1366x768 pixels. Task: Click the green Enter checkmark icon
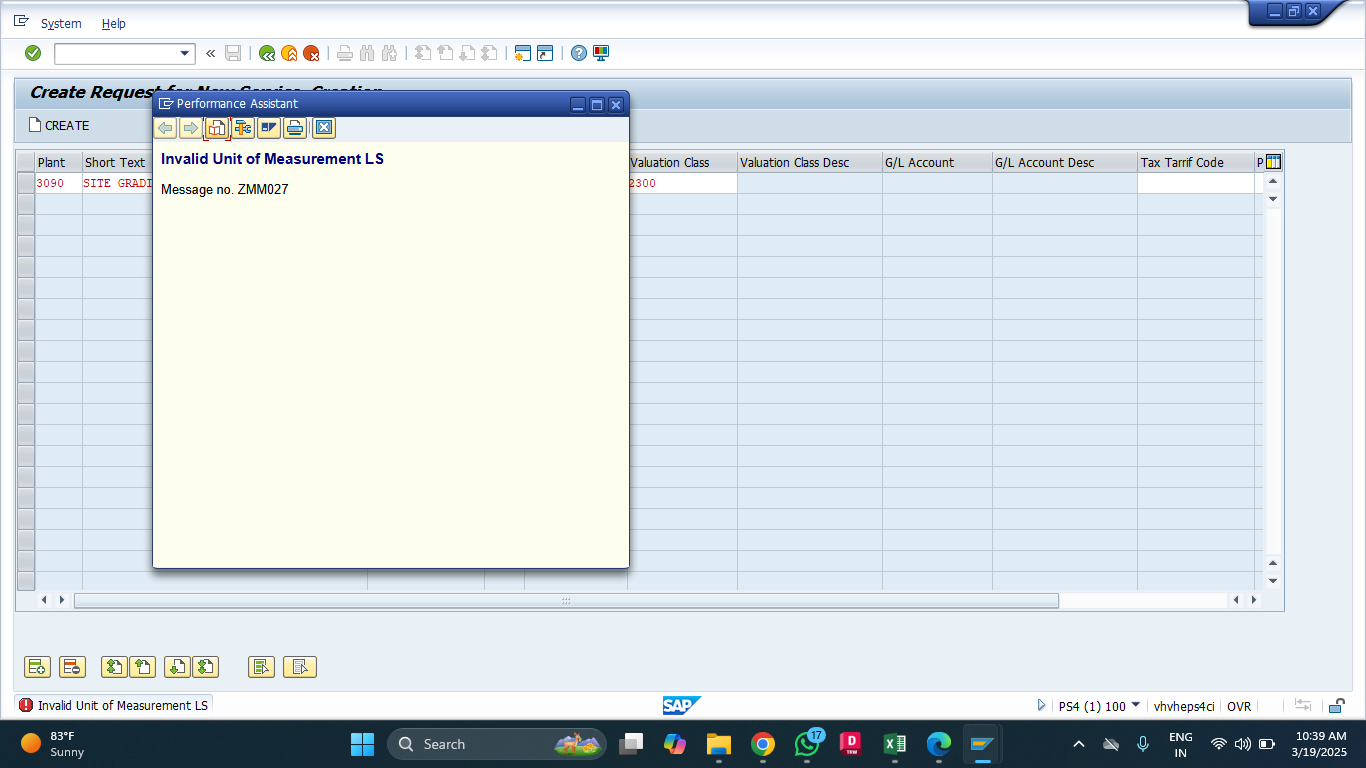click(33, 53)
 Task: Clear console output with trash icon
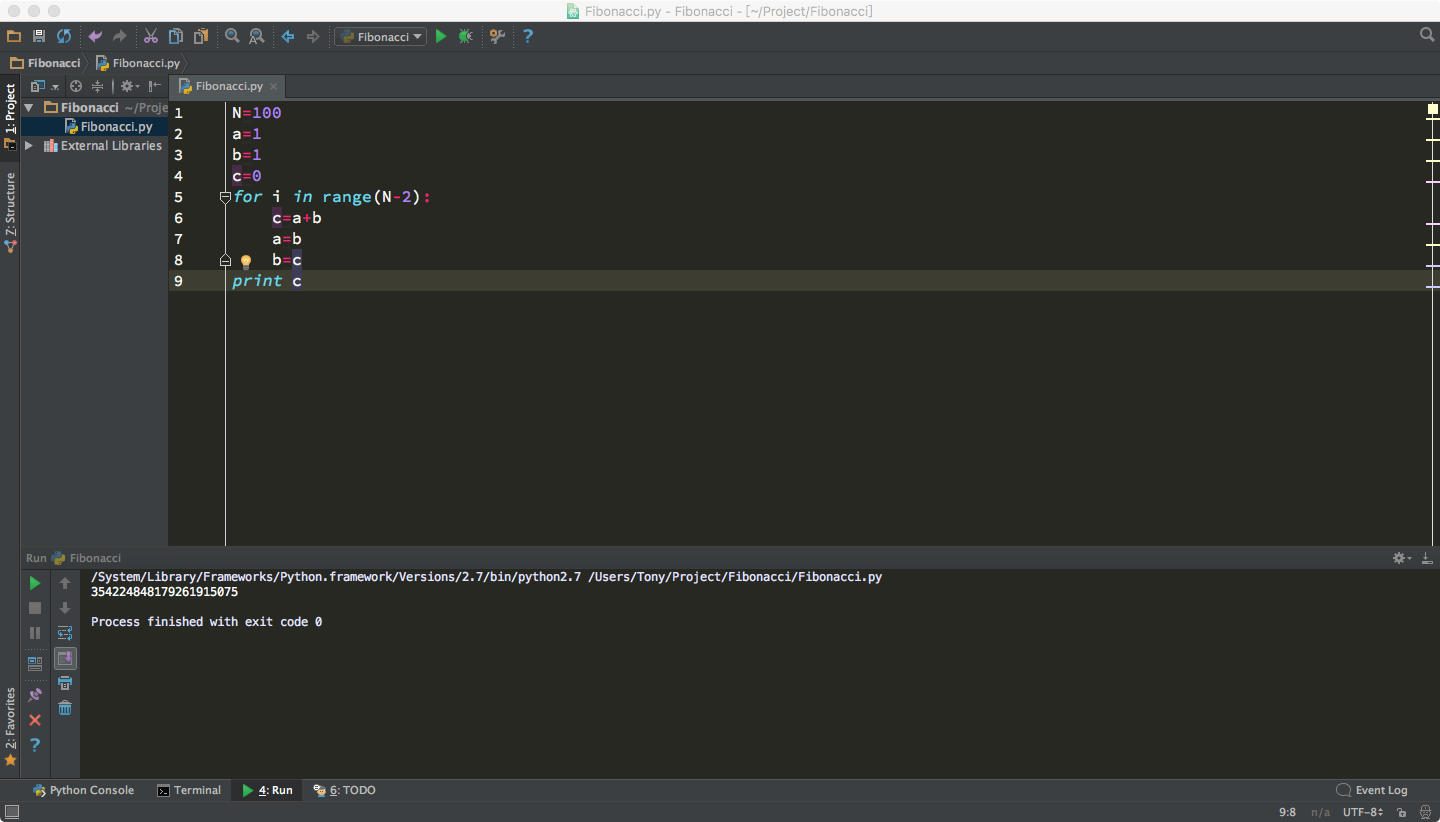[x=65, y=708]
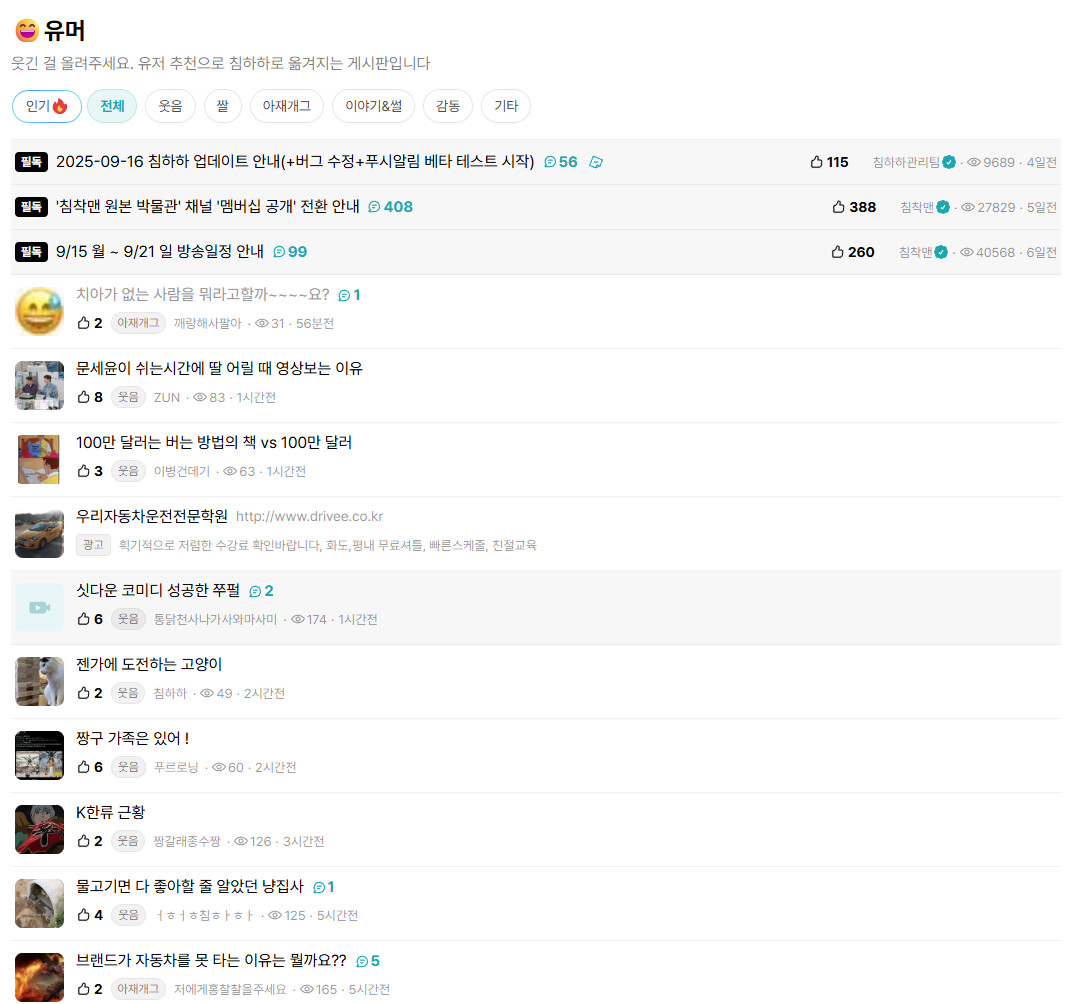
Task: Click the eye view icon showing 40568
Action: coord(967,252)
━━━━━━━━━━
→ Work instructions
Please return the material above unchanged, with every picture removed.

→ Your response
1366x768 pixels. Task: Click the green Enter checkmark icon
click(33, 53)
 Task: Clear console output with trash icon
[x=65, y=708]
Task: Click the eye view icon showing 40568
Action: coord(967,252)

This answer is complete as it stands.